All these documents were signed by the leaders of the OSCE member-states, including all NATO countries. However, in violation of the principle of indivisible security – as well as in violation of the promises given to the Soviet leaders – NATO has been persistently moving eastwards all these years while neglecting Moscow’s concerns. Furthermore, each new member added to NATO’s frenzied anti-Russia charge.
We have been saying for a long time that such developments are inadmissible. Over the past decades we have offered a number of times to render the principle of comprehensive and indivisible security in the Euro-Atlantic a legally binding status since the West is obviously inclined to disregard its political obligations. However, we were invariably refused.
In this connection, as President Vladimir Putin stressed, we insist that serious long-term legal guarantees are provided, which would exclude NATO’s further advancement to the east and deployment of weapons on Russia’s western borders which are a threat to Russia. This must be done within a specific timeframe and on the basis of the principle of comprehensive and indivisible security.

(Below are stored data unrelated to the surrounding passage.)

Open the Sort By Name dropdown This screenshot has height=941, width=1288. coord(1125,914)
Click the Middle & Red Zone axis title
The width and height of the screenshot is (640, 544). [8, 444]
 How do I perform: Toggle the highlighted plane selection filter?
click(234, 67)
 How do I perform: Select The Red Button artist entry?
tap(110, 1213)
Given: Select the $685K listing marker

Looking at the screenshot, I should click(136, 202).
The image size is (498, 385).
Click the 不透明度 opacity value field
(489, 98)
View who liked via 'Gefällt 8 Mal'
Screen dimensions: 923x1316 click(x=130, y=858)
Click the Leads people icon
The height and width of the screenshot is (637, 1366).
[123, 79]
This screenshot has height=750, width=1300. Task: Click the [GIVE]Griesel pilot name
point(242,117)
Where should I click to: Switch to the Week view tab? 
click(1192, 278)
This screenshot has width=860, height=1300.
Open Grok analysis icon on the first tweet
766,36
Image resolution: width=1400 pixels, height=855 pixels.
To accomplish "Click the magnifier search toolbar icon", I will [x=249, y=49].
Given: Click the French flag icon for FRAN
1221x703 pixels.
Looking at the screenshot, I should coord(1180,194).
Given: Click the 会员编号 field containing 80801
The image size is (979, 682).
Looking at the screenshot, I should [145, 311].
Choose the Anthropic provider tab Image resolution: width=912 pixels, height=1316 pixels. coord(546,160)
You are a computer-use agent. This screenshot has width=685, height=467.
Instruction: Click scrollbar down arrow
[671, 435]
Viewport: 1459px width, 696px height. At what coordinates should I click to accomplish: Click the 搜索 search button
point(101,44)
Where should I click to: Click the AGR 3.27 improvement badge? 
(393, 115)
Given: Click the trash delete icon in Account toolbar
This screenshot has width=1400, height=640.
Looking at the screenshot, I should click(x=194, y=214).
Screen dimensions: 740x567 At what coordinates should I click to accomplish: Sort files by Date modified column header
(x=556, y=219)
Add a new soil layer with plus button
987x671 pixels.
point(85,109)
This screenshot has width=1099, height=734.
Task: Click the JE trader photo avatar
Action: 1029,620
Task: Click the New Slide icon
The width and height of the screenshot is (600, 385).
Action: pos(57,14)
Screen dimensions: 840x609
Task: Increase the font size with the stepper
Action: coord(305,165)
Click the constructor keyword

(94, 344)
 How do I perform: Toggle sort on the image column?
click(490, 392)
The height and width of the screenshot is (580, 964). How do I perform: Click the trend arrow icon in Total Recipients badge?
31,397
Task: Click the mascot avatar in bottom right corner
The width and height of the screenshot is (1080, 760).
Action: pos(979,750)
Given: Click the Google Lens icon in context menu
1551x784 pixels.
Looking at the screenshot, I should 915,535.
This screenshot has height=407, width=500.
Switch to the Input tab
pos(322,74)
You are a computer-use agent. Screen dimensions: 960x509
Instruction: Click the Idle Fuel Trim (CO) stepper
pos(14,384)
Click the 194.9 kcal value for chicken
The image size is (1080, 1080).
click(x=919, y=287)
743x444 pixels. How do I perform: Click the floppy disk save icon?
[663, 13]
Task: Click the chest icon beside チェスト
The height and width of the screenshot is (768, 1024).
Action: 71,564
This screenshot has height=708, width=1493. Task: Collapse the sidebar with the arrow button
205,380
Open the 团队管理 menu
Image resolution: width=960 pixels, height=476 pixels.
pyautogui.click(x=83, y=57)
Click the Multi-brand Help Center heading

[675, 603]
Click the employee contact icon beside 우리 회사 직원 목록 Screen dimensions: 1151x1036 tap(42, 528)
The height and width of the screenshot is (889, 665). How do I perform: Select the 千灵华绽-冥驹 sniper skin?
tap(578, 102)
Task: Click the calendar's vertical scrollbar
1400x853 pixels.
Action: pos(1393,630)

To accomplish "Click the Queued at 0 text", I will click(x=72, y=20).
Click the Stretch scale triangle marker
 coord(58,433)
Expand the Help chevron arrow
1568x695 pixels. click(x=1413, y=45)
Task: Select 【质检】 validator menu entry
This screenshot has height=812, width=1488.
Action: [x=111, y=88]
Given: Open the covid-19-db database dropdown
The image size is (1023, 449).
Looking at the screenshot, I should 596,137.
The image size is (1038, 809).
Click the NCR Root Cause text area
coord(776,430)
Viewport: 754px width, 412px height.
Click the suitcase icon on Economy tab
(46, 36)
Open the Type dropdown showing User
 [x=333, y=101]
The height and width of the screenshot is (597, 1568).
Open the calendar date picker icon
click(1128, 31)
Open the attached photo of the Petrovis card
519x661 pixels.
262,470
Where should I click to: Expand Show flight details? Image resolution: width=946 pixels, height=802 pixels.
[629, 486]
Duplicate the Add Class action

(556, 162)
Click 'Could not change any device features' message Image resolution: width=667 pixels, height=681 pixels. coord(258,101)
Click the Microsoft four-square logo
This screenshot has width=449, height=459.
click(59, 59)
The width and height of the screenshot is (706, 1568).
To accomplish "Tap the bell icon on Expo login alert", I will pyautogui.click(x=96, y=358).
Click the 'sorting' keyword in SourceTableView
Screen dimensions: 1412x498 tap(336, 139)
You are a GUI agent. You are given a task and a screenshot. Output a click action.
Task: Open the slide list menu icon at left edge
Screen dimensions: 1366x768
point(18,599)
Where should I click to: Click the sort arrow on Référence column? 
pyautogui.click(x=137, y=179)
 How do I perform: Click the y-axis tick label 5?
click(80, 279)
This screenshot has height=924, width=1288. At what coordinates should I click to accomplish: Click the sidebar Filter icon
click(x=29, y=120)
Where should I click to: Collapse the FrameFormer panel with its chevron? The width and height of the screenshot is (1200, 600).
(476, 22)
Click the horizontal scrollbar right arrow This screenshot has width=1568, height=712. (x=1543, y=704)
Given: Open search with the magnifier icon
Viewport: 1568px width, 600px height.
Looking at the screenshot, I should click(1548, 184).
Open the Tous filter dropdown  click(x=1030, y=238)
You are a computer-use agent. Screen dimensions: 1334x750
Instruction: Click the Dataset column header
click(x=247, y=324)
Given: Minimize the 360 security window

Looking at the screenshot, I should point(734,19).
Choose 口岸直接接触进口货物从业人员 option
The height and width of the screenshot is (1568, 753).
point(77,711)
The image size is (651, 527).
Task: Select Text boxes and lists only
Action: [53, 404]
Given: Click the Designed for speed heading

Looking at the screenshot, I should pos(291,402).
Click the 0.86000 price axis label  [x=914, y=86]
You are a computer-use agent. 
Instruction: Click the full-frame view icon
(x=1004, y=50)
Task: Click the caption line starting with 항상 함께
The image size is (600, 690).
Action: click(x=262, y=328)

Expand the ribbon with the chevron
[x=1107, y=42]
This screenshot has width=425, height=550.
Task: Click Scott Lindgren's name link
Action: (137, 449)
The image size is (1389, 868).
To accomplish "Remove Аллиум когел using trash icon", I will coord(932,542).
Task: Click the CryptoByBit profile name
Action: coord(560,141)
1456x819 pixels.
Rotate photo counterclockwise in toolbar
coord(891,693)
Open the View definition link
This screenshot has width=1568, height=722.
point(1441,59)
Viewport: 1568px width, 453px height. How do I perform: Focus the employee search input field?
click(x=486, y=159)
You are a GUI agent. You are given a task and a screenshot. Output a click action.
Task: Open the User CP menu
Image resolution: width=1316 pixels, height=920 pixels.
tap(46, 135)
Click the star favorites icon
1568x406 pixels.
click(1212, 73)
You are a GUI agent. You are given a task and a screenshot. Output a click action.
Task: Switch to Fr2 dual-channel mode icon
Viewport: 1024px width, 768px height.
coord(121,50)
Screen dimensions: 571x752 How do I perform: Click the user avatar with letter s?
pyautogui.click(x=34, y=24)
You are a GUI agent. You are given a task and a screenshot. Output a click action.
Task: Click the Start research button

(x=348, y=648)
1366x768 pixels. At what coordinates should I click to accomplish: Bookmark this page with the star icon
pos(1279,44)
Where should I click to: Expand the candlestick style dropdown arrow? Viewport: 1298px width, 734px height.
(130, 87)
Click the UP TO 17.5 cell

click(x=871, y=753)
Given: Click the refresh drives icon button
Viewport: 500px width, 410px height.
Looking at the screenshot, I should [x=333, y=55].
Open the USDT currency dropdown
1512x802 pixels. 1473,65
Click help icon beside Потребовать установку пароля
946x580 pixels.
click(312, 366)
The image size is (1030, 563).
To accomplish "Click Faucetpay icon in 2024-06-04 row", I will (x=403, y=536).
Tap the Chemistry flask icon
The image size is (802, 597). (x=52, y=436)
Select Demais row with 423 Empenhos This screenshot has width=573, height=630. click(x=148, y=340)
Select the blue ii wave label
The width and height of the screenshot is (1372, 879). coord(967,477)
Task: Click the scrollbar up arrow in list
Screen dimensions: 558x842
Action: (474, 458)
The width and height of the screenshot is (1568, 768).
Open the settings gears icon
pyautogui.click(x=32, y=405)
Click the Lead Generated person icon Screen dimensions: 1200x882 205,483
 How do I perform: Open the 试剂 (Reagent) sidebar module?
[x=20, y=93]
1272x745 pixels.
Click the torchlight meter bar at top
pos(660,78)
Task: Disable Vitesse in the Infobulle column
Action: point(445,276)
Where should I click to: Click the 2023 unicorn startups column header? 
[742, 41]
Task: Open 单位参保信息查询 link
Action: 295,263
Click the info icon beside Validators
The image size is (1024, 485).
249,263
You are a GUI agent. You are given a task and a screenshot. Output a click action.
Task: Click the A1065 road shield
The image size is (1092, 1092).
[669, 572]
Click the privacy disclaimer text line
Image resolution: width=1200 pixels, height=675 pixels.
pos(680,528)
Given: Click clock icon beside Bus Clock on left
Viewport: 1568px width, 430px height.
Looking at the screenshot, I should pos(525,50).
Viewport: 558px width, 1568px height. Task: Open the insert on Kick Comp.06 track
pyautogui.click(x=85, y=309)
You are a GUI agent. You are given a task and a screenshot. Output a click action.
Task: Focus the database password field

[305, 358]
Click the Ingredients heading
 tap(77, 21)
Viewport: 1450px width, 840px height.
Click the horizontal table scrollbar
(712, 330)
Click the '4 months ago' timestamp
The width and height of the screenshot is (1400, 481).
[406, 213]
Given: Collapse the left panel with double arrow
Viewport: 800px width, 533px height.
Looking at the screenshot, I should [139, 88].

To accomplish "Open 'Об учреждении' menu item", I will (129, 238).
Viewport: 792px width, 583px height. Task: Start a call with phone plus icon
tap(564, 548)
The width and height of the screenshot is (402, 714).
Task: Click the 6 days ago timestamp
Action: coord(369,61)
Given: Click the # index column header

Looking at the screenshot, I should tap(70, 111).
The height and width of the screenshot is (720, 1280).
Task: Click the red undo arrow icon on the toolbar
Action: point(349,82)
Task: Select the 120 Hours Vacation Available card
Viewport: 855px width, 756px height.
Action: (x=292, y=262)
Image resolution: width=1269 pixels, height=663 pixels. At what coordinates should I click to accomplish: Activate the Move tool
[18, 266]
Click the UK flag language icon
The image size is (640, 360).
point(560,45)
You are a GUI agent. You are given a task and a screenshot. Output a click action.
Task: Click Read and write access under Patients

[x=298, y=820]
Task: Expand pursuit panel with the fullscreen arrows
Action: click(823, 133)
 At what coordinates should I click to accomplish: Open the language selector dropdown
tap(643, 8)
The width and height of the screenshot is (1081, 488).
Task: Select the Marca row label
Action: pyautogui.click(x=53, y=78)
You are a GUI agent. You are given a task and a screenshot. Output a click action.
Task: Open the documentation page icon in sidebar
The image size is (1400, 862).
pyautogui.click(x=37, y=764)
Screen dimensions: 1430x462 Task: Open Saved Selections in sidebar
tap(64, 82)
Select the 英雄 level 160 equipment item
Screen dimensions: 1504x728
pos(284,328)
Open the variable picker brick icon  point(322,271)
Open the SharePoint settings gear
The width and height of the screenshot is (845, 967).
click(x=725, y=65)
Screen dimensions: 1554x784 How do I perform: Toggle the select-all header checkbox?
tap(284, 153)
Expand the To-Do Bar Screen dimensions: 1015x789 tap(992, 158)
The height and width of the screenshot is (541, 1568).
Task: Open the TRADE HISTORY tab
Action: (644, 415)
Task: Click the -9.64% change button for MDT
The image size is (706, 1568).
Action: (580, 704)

To ensure the vital interests of European security, it is necessary to officially disavow the decision taken at the 2008 NATO summit in Bucharest about “Ukraine and Georgia becoming NATO members” as contrary to the commitment undertaken by all the OSCE participating States “not to strengthen their security at the expense of the security of other States.”
We insist on the adoption of a legally binding agreement regarding the US and other NATO member countries’ non-deployment of strike weapons systems which threaten the territory of the Russian Federation on the territories of adjacent countries, both members and non-members of NATO.
We also insist on receiving a concrete response from NATO to our previous proposals on decreasing tension in Europe, including the following points:
– withdrawal of regions for operative military exercises to an agreed distance from Russia-NATO contact line;
– coordination of the closest approach point of combat ships and aircraft to prevent dangerous military activities, primarily in the Baltic and Black Sea regions;
– renewal of regular dialogue between the defence ministries in the Russia-US and Russia-NATO formats.
We call on Washington to join Russia’s unilateral moratorium on the deployment of surface short- and intermediate-range missiles in Europe, to agree on and introduce measures for the verification of reciprocal obligations.
Russia will shortly present draft international legal documents in the indicated areas to launch talks in respective formats.
In particular, we will submit a comprehensive proposal on legal security guarantees as part of preparations for the next round of the Russia-US dialogue on strategic stability. We will advocate holding an in-depth discussion of the military aspects of ensuring security via defence ministries with the engagement of the foreign ministries of Russia and NATO countries.
We believe that the OSCE, which includes all countries of the Euro-Atlantic region, should not stay on the sidelines of discussions on addressing the issues of Europe’s security.
We urge our partners to carefully examine Russia’s proposals and start serious talks on agreements that will provide a fair and sustainable balance of interests in our common space.